Work to complete: Shift every coordinate in the answers of the records below by 39 and write all the lines out again, requests included. Leave the pictures out of your answer.

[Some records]
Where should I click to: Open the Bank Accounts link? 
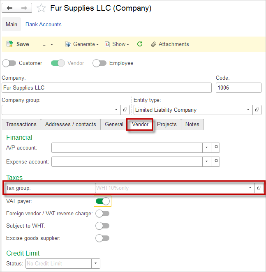click(44, 25)
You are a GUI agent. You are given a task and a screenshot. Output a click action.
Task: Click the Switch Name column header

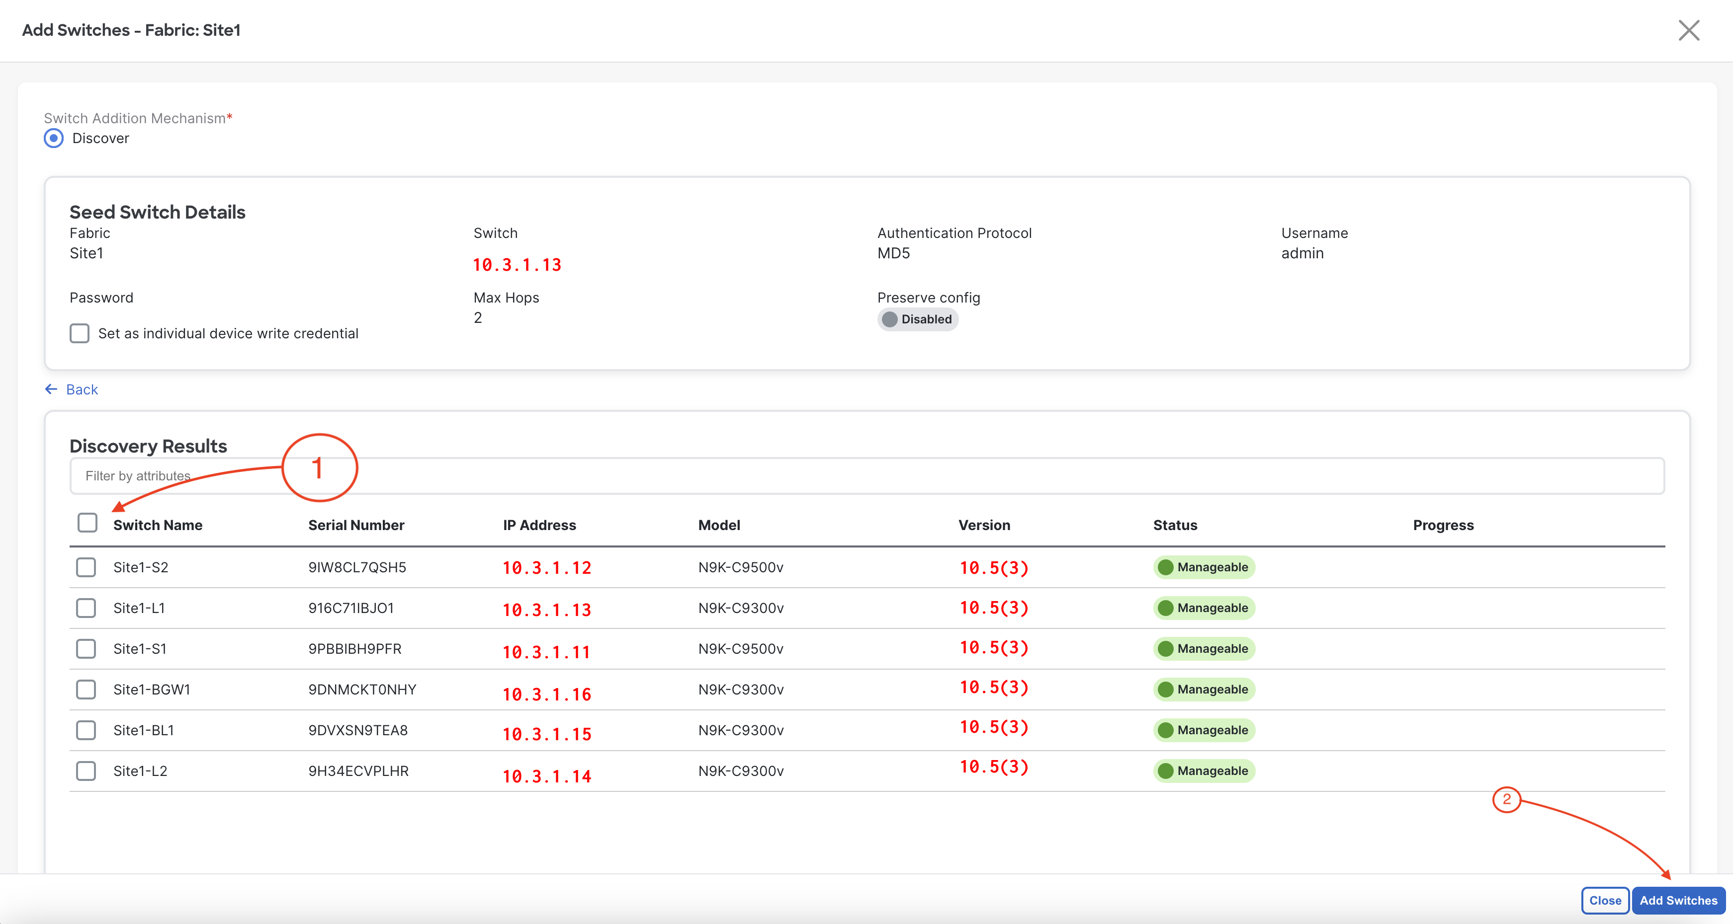tap(157, 525)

Written reply:
Where should I click to: Open the Bank Accounts link? 
click(83, 64)
You are a GUI agent. You are given a task and a screenshot. Output a click action.
Task: Click the Switch Name column header

tap(196, 564)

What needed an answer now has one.